The grants were terminated pursuant to Executive Orders that targeted diversity, equity and inclusion (DEI) initiatives that date from the current administration’s first months. The underlying lawsuits allege violations of the federal Administrative Procedure Act (APA) and the First Amendment to the Constitution. California law is not at issue. It should be noted, though, that California labor law broadly supports DEI principles, as part of its anti-discrimination legal framework.
Science or politics?
This is a huge, sprawling legal dispute that can be viewed through several lenses. Perhaps the best way to understand it, though, is through the story of one of the lead plaintiffs, Dr. Neeta Thakur.
Dr. Thakur is a pulmonologist who also is medical director of the Zuckerberg San Francisco General Hospital Chest Clinic. Her research focuses on how to mitigate the harm that breathing wildfire smoke does to people’s health, especially in minority and low-income California communities. That research has been funded, at least in part, through a $1.3 million grant from the EPA to the University of California. It was set to run through November.
Stopping and re-starting medical research is more damaging than many of us realize. It is about more than just layoffs. As Dr. Thakur noted, without funding, researchers were unable to finish their work. She had to dismiss a student intern and use scarce discretionary funds to pay her postdoctoral fellow. She has said that she and other postdoctoral students and more junior members of the research team had even had discussions about leaving academia: “‘Unstable’ and ‘uncertain’ were words that were used a lot.” Talented and highly trained scientists are in high demand. Their expertise may be lost to U.S. institutions and the American public.
At least three research papers that explored the results of Dr. Thakur’s research group’s findings were in danger of going unpublished without the funding. With reinstated funding, only two of the three were published. The information from the third was effectively lost.
The several Executive Orders that led to the stoppage were less about science than they were about politics. The various government announcements about the grant terminations were full of language about “failing to align with core priorities,” “wasteful spending,” and “woke” politics. Neither the Orders nor the notices of cancellation included any specific analysis of the cancelled projects.
Administrative Procedure Act and First Amendment allegations
This lack of specificity is at the heart of the lawsuit:
“The agencies that terminated grants did so on a categorical, en masse basis, without individual review or regard to a project’s merit or a grantee’s progress, and without any semblance of due process.”

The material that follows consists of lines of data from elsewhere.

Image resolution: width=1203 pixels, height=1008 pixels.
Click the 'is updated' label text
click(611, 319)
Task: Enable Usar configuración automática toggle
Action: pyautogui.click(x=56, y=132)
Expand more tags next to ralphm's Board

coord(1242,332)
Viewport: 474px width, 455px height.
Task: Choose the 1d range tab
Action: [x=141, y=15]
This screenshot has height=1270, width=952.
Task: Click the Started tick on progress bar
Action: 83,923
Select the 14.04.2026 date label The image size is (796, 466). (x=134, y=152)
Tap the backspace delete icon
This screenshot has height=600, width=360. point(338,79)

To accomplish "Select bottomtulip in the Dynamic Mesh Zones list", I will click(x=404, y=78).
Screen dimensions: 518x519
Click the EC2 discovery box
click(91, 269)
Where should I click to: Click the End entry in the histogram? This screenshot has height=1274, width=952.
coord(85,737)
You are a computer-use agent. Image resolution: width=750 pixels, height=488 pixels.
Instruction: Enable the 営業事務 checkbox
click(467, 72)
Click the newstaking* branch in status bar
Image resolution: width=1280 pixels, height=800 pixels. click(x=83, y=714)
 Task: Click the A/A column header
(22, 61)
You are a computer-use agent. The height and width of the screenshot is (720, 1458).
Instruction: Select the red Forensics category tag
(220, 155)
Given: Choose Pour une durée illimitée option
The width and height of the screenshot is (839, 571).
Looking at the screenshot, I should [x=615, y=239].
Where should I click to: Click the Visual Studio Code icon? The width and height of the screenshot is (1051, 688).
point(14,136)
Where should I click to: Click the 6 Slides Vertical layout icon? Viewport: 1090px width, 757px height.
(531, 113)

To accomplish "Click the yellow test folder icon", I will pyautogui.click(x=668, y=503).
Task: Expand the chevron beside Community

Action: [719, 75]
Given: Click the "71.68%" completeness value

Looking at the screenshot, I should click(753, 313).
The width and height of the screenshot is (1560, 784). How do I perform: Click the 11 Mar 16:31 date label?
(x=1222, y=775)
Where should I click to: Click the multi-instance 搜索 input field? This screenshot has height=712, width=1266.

The Complaint further alleges that,
“[t]hese grant terminations were and are occurring, …because that purpose now offends the political agenda and ideological requirements of the Trump Administration … and “violated the APA through this arbitrary, capricious, and ultra vires conduct.”
The plaintiffs’ First Amendment allegations are that the government engaged in unconstitutional viewpoint discrimination by targeting projects associated with DEI, environmental justice, and gender-related research. In an earlier iteration of the lawsuit, the court found that, “while the government has discretion in allocating subsidies, it cannot suppress disfavored ideas.”
Legal history (and likely future)
READ MORE CALIFORNIA LABOR LAW LEGAL NEWS
The Northern District upheld the plaintiffs’ claims in the initial version of the lawsuit, which specifically challenged the cancellation of NSF, NEH and EPA grants (including the grant that funded Dr. Thakur’s research) in June. That decision was then appealed to the Ninth Circuit, which upheld the District Court decision in August and issued an injunction against enforcement of the cancellation.
The plaintiffs then amended their Complaint to add challenges to the subsequent cancellations of DoD, DoT and NIH grants. The District Court reached the same result about this second tranche of grants on September 22. Many anticipate that the Ninth Circuit, on appeal, will uphold this District Court decision and enjoin cancellation again. But this is a big issue for the current administration, and it is unlikely to take the loss gracefully.
The likely next stop is the Supreme Court. The high court has recently taken to deciding these momentous power struggle cases on the “shadow docket” without issuing an opinion but simply blocking enforcement of the Ninth Circuit’s injunction. We wait to see what will happen next to UC research funding.